● Dataset extract:

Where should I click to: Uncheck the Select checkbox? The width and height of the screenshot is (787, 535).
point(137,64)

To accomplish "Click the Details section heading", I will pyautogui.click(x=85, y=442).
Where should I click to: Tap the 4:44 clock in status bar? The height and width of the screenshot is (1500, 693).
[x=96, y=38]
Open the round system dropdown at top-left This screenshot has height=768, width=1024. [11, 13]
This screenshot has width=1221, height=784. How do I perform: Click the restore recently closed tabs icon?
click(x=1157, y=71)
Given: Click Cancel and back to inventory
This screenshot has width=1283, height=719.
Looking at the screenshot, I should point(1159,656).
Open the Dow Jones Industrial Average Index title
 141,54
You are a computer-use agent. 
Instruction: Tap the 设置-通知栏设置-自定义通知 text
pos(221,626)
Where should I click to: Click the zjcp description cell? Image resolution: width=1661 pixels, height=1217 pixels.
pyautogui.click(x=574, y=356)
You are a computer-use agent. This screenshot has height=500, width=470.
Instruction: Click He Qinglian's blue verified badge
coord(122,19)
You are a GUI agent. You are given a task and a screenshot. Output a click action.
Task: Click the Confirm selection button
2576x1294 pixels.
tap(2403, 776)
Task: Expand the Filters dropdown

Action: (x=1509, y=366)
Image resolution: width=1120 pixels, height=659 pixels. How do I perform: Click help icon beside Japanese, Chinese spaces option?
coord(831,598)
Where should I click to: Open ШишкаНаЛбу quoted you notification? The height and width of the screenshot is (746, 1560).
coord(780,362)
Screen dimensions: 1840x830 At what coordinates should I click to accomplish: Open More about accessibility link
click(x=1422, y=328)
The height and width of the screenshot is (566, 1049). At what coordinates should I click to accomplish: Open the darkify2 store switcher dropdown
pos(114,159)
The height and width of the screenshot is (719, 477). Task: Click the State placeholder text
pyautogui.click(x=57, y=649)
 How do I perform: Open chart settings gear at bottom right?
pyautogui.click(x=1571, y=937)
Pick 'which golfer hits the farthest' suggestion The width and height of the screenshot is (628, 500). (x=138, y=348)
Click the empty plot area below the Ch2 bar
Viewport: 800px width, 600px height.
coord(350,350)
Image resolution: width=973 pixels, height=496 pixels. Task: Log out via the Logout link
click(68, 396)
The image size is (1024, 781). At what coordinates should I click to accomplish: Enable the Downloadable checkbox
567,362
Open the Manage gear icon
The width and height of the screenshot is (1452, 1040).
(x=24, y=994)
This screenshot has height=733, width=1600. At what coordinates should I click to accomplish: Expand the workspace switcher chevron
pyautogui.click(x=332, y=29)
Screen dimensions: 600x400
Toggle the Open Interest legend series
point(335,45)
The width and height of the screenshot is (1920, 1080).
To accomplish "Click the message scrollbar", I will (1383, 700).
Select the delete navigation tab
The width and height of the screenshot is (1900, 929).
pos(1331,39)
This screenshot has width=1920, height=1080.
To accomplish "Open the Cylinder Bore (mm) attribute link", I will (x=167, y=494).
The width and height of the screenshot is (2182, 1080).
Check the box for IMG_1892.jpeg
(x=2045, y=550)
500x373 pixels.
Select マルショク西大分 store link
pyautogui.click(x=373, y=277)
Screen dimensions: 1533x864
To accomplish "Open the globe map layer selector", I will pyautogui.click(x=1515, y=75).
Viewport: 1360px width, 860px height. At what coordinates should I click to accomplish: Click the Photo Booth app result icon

● Goal of the exercise:
Swap "checkbox" for "check box" everywhere it occurs in the data above, and reproduce every line with nothing else changed.

● Correct response:
Where should I click to: Uncheck the Select check box? The width and height of the screenshot is (787, 535).
point(137,64)

To accomplish "Click the Details section heading", I will pyautogui.click(x=85, y=442).
Where should I click to: Tap the 4:44 clock in status bar? The height and width of the screenshot is (1500, 693).
[x=96, y=38]
Open the round system dropdown at top-left This screenshot has height=768, width=1024. [11, 13]
This screenshot has width=1221, height=784. How do I perform: Click the restore recently closed tabs icon?
click(x=1157, y=71)
Given: Click Cancel and back to inventory
This screenshot has width=1283, height=719.
Looking at the screenshot, I should point(1159,656).
Open the Dow Jones Industrial Average Index title
 141,54
You are a computer-use agent. 
Instruction: Tap the 设置-通知栏设置-自定义通知 text
pos(221,626)
Where should I click to: Click the zjcp description cell? Image resolution: width=1661 pixels, height=1217 pixels.
pyautogui.click(x=574, y=356)
You are a computer-use agent. This screenshot has height=500, width=470.
Instruction: Click He Qinglian's blue verified badge
coord(122,19)
You are a GUI agent. You are given a task and a screenshot. Output a click action.
Task: Click the Confirm selection button
2576x1294 pixels.
tap(2403, 776)
Task: Expand the Filters dropdown

Action: (x=1509, y=366)
Image resolution: width=1120 pixels, height=659 pixels. How do I perform: Click help icon beside Japanese, Chinese spaces option?
coord(831,598)
Where should I click to: Open ШишкаНаЛбу quoted you notification? The height and width of the screenshot is (746, 1560).
coord(780,362)
Screen dimensions: 1840x830 At what coordinates should I click to accomplish: Open More about accessibility link
click(x=1422, y=328)
The height and width of the screenshot is (566, 1049). At what coordinates should I click to accomplish: Open the darkify2 store switcher dropdown
pos(114,159)
The height and width of the screenshot is (719, 477). Task: Click the State placeholder text
pyautogui.click(x=57, y=649)
 How do I perform: Open chart settings gear at bottom right?
pyautogui.click(x=1571, y=937)
Pick 'which golfer hits the farthest' suggestion The width and height of the screenshot is (628, 500). (x=138, y=348)
Click the empty plot area below the Ch2 bar
Viewport: 800px width, 600px height.
coord(350,350)
Image resolution: width=973 pixels, height=496 pixels. Task: Log out via the Logout link
click(68, 396)
The image size is (1024, 781). At what coordinates should I click to accomplish: Enable the Downloadable check box
567,362
Open the Manage gear icon
The width and height of the screenshot is (1452, 1040).
(x=24, y=994)
This screenshot has height=733, width=1600. At what coordinates should I click to accomplish: Expand the workspace switcher chevron
pyautogui.click(x=332, y=29)
Screen dimensions: 600x400
Toggle the Open Interest legend series
point(335,45)
The width and height of the screenshot is (1920, 1080).
To accomplish "Click the message scrollbar", I will (1383, 700).
Select the delete navigation tab
The width and height of the screenshot is (1900, 929).
pos(1331,39)
This screenshot has width=1920, height=1080.
To accomplish "Open the Cylinder Bore (mm) attribute link", I will (x=167, y=494).
The width and height of the screenshot is (2182, 1080).
Check the box for IMG_1892.jpeg
(x=2045, y=550)
500x373 pixels.
Select マルショク西大分 store link
pyautogui.click(x=373, y=277)
Screen dimensions: 1533x864
To accomplish "Open the globe map layer selector", I will pyautogui.click(x=1515, y=75).
Viewport: 1360px width, 860px height. At what coordinates should I click to accomplish: Click the Photo Booth app result icon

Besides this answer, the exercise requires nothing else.